An expert committee appointed by the National Green Tribunal (NGT) has found the emissions from all the stacks at the Sterlite’s copper unit at Tuticorin to be “within the permissible limit” prescribed by the Central Pollution Control Board when the plant was in normal operation.
The committee is headed by Prof. P. S. T. Sai from IIT Madras.
The committee is given the brief to measure emissions, and examine the working conditions of machinery at the copper unit of Sterlite Industries at Tuticorin.
The terms and references of the committee were clearly defined, and the NGT had given it April 29 deadline to submit the report.
While arriving at this conclusion, the committee relied on manual monitoring of all the five stacks as well. The committee visited all the ambient air quality monitoring stations, maintained by both Sterlite and Tamil Nadu Pollution Control Board (TNPCB).
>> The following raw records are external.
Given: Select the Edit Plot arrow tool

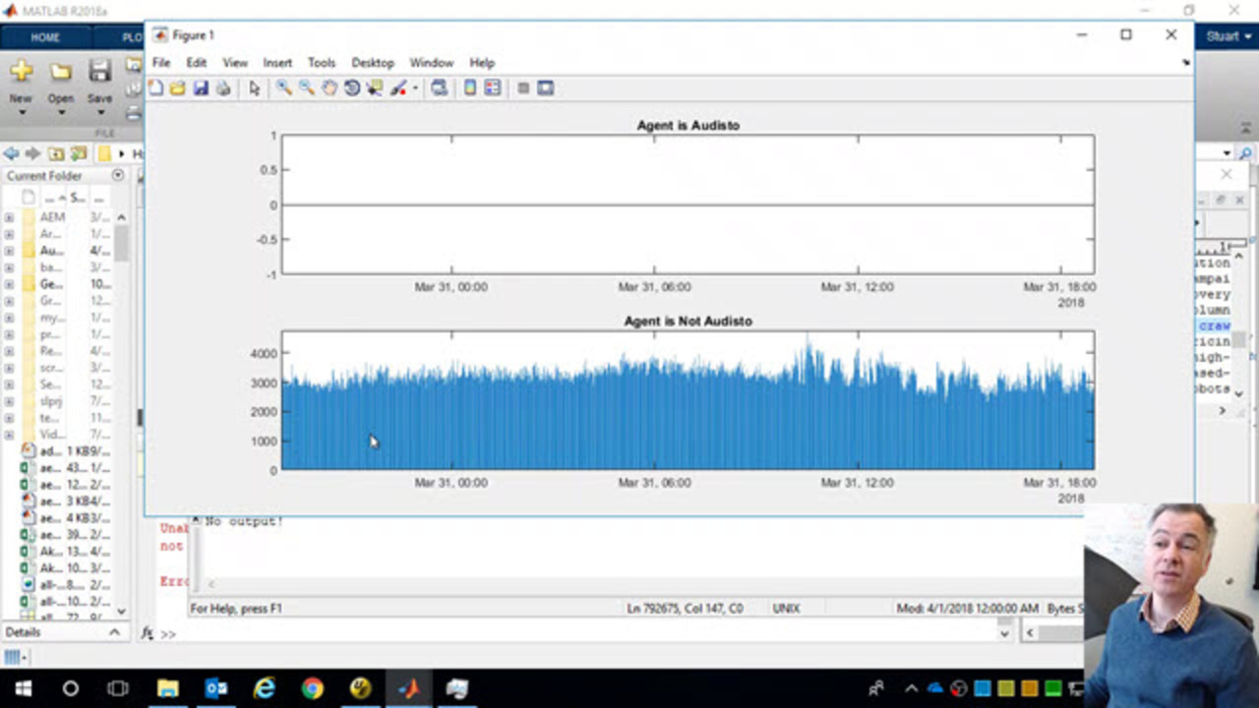Looking at the screenshot, I should pyautogui.click(x=255, y=89).
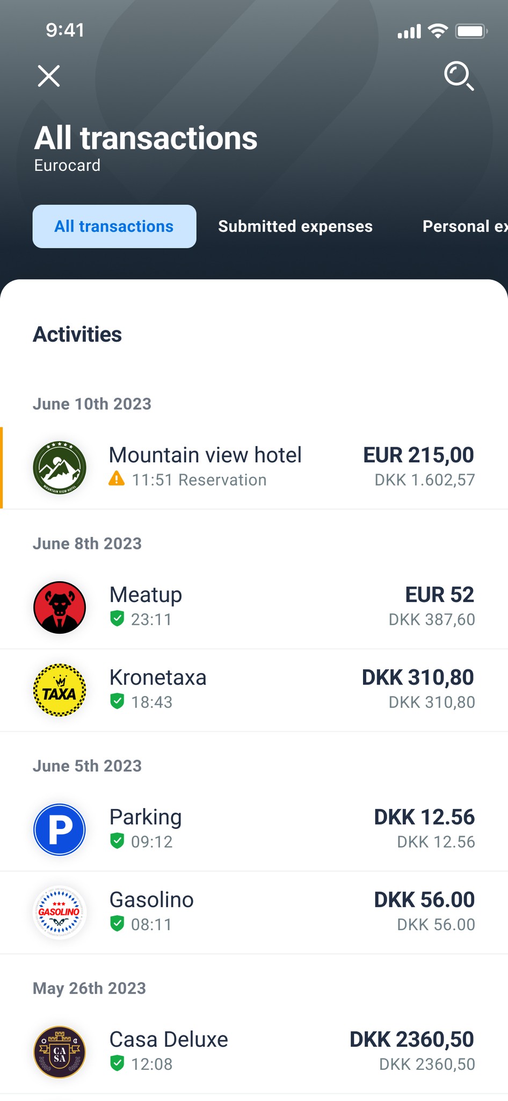Click the Gasolino merchant logo
This screenshot has width=508, height=1101.
pyautogui.click(x=60, y=912)
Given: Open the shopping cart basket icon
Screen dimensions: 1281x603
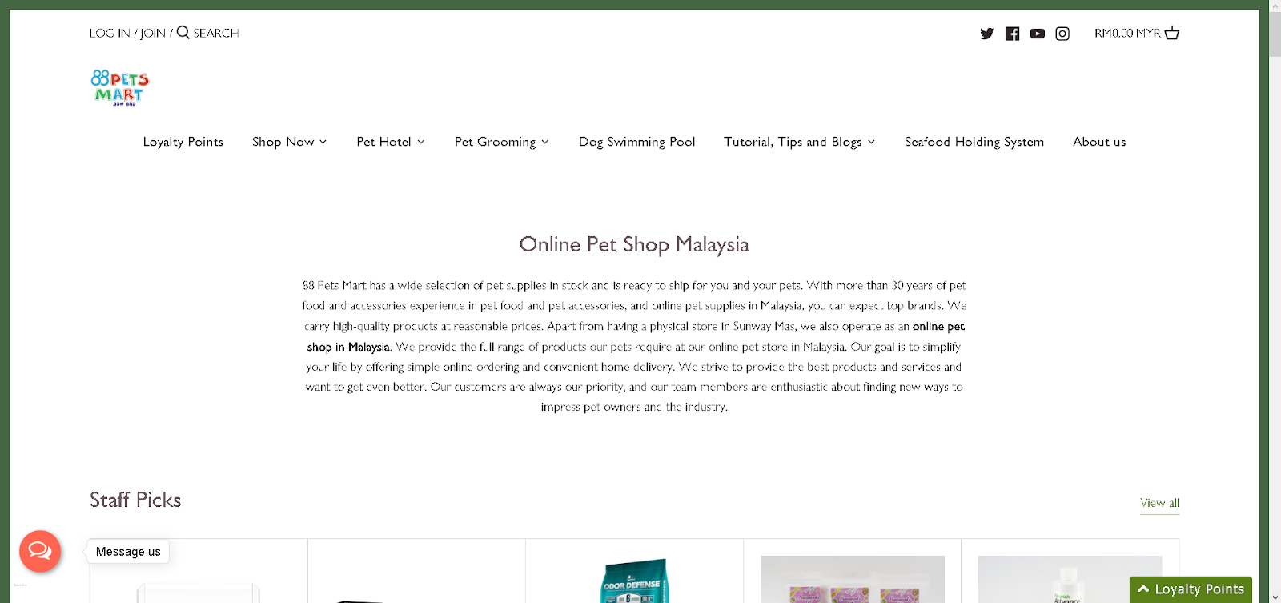Looking at the screenshot, I should (1172, 33).
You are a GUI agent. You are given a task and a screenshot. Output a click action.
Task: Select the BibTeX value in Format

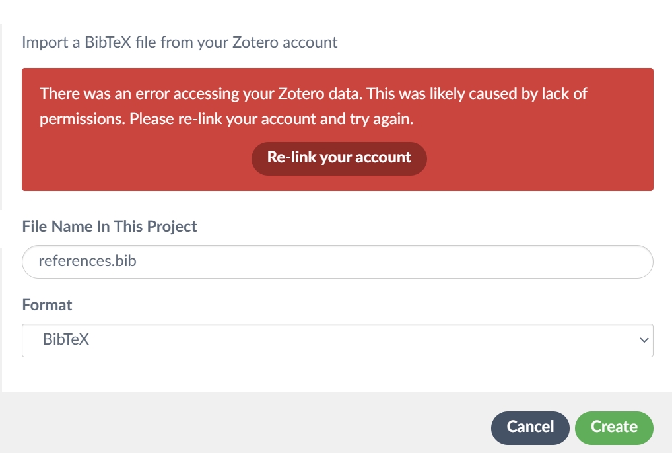(x=66, y=340)
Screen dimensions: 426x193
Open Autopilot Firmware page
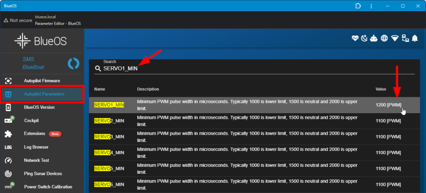(42, 80)
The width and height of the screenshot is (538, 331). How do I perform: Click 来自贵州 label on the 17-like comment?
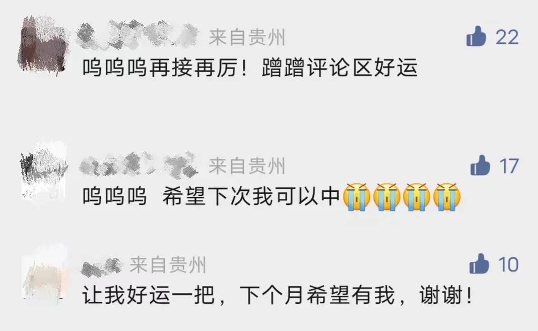247,166
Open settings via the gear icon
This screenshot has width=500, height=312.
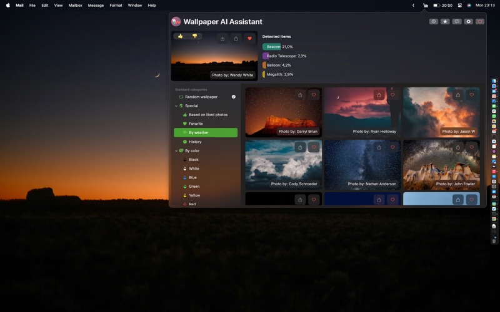[x=468, y=22]
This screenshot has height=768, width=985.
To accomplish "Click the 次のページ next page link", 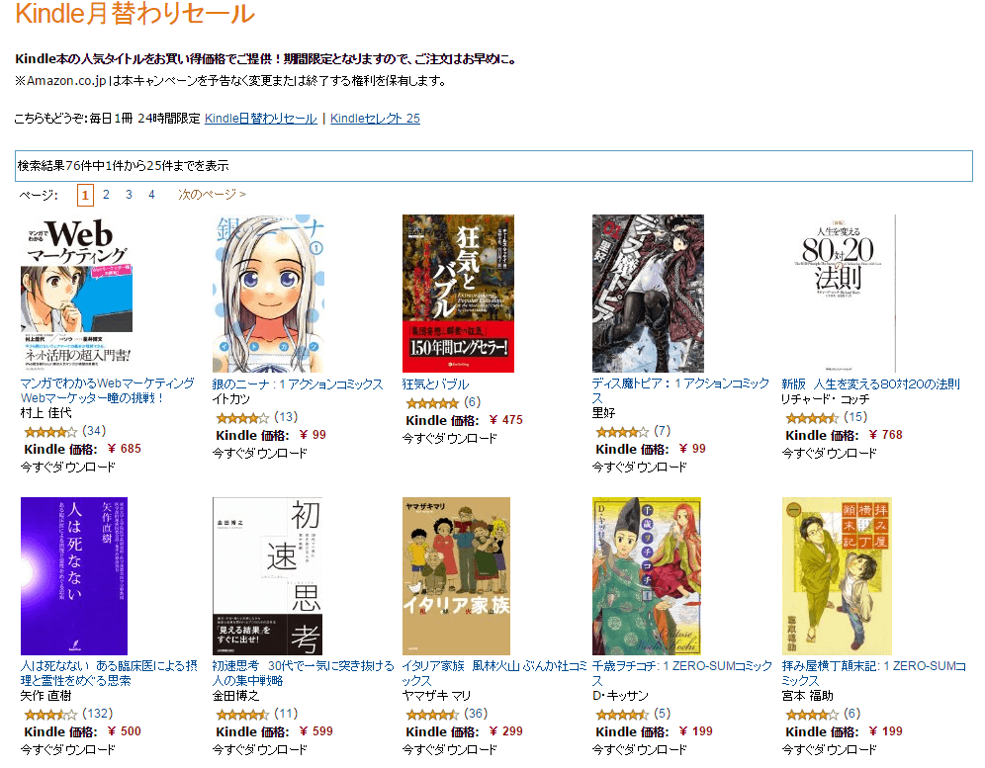I will pos(212,195).
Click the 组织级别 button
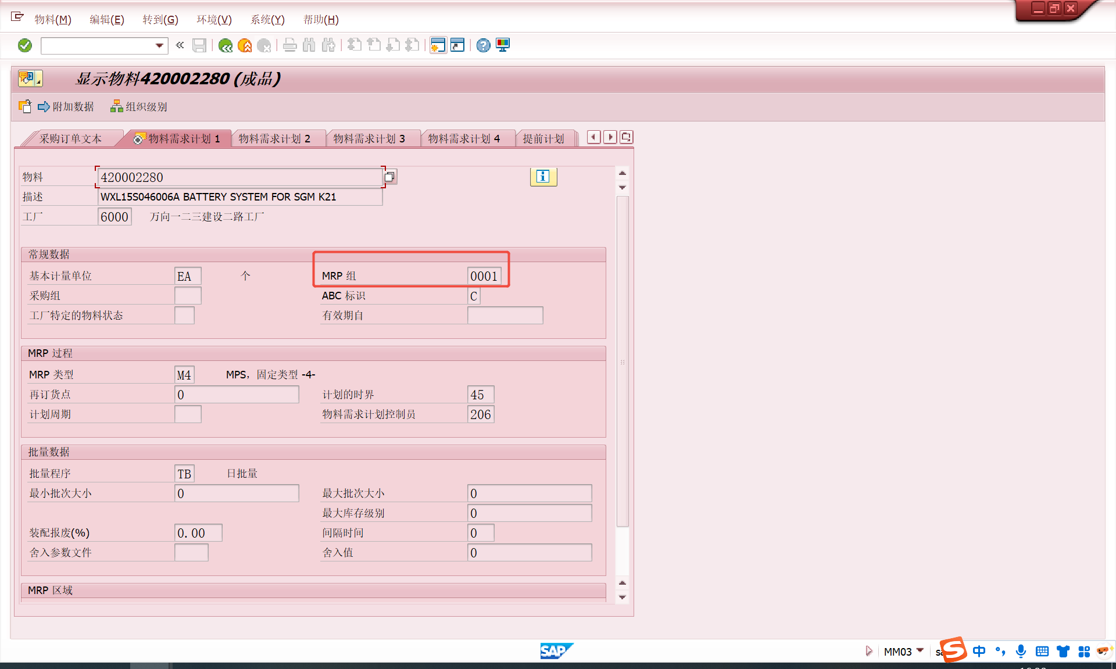1116x669 pixels. pos(145,106)
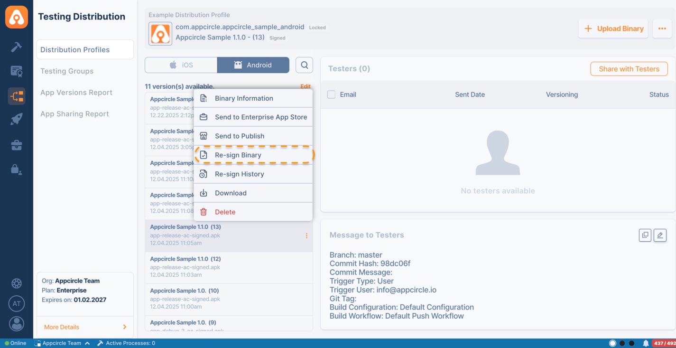The height and width of the screenshot is (348, 676).
Task: Open the three-dot menu beside Upload Binary
Action: [x=662, y=28]
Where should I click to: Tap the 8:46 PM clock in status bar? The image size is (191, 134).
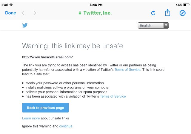point(96,5)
The sampling and analysis of the ambient air quality were independently done by Sterlite and TNPCB. “The analysis results by both the parties were almost similar, and were well within the permissible limit,’’ the expert committee said in its report.
The expert panel also inspected the calibration of online SO2 analyzers, and found that the “instruments are calibrated properly and working well”. After examining the routing of gas from the stack to the analyzers, the committee found everything to be ‘in order’.
The TNPCB ordered the closure of the plant on March 29 after local residents complained about noxious emission. Sterlite is a unit of London-listed Vedanta Resources plc. On April 1, the company filed a petition before the National Green Tribunal in Chennai challenging the TNPCB order. The case has since been transferred to the Delhi court of NGT.
The TNPCB ordered the closure of the plant, which produces more than 300,000 tonnes of the metal a year, on March 29 after local residents complained about noxious emissions.
Sterlite has said the plant’s emissions are within permissible limits. On April 1, Sterlite filed a petition in the National Green Tribunal in Chennai challenging the order of the state pollution control board.